+++ Records provided +++

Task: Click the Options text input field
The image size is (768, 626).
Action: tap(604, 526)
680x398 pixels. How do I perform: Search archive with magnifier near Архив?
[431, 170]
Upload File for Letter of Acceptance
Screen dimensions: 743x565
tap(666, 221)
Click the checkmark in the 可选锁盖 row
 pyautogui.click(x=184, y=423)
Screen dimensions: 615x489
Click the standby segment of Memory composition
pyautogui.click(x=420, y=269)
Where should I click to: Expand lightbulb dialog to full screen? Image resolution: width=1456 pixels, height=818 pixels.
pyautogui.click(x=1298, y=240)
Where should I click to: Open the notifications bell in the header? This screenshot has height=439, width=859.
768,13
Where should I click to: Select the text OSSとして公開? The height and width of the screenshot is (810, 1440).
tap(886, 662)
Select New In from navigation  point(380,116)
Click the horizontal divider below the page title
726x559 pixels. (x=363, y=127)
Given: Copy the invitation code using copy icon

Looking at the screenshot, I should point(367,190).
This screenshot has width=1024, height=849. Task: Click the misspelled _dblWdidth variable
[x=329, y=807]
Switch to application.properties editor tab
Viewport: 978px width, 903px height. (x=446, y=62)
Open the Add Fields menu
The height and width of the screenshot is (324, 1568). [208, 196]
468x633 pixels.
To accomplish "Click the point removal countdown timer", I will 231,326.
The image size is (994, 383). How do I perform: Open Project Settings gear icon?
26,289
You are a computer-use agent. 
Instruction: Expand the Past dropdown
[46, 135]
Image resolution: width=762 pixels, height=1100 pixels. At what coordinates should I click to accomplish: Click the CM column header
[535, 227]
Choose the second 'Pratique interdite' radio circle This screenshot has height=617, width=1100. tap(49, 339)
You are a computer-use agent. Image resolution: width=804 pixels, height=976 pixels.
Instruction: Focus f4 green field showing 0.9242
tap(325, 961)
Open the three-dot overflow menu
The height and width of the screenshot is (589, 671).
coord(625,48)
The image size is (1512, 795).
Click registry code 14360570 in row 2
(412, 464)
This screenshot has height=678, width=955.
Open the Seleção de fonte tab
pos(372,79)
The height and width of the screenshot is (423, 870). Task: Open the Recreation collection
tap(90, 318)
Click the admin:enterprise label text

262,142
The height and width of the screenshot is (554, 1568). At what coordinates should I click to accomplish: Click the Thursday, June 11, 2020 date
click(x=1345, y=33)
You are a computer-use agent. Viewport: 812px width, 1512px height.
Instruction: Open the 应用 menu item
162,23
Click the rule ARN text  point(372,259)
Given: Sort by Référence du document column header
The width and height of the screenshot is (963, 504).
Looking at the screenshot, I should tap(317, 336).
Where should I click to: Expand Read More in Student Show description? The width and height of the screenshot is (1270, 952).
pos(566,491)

+++

=== What is being asked ===
Render the rows above as a numbered list, one line per item, from the line containing "Open the three-dot overflow menu" down to the end of the rows, both ends included. Skip blank lines.

=== Completed task ===
1. Open the three-dot overflow menu
2. The height and width of the screenshot is (589, 671).
3. coord(625,48)
4. The image size is (1512, 795).
5. Click registry code 14360570 in row 2
6. (412, 464)
7. This screenshot has height=678, width=955.
8. Open the Seleção de fonte tab
9. pos(372,79)
10. The height and width of the screenshot is (423, 870). Task: Open the Recreation collection
11. tap(90, 318)
12. Click the admin:enterprise label text
13. 262,142
14. The height and width of the screenshot is (554, 1568). At what coordinates should I click to accomplish: Click the Thursday, June 11, 2020 date
15. click(x=1345, y=33)
16. You are a computer-use agent. Viewport: 812px width, 1512px height.
17. Instruction: Open the 应用 menu item
18. 162,23
19. Click the rule ARN text  point(372,259)
20. Given: Sort by Référence du document column header
21. The width and height of the screenshot is (963, 504).
22. Looking at the screenshot, I should tap(317, 336).
23. Where should I click to: Expand Read More in Student Show description? The width and height of the screenshot is (1270, 952).
24. pos(566,491)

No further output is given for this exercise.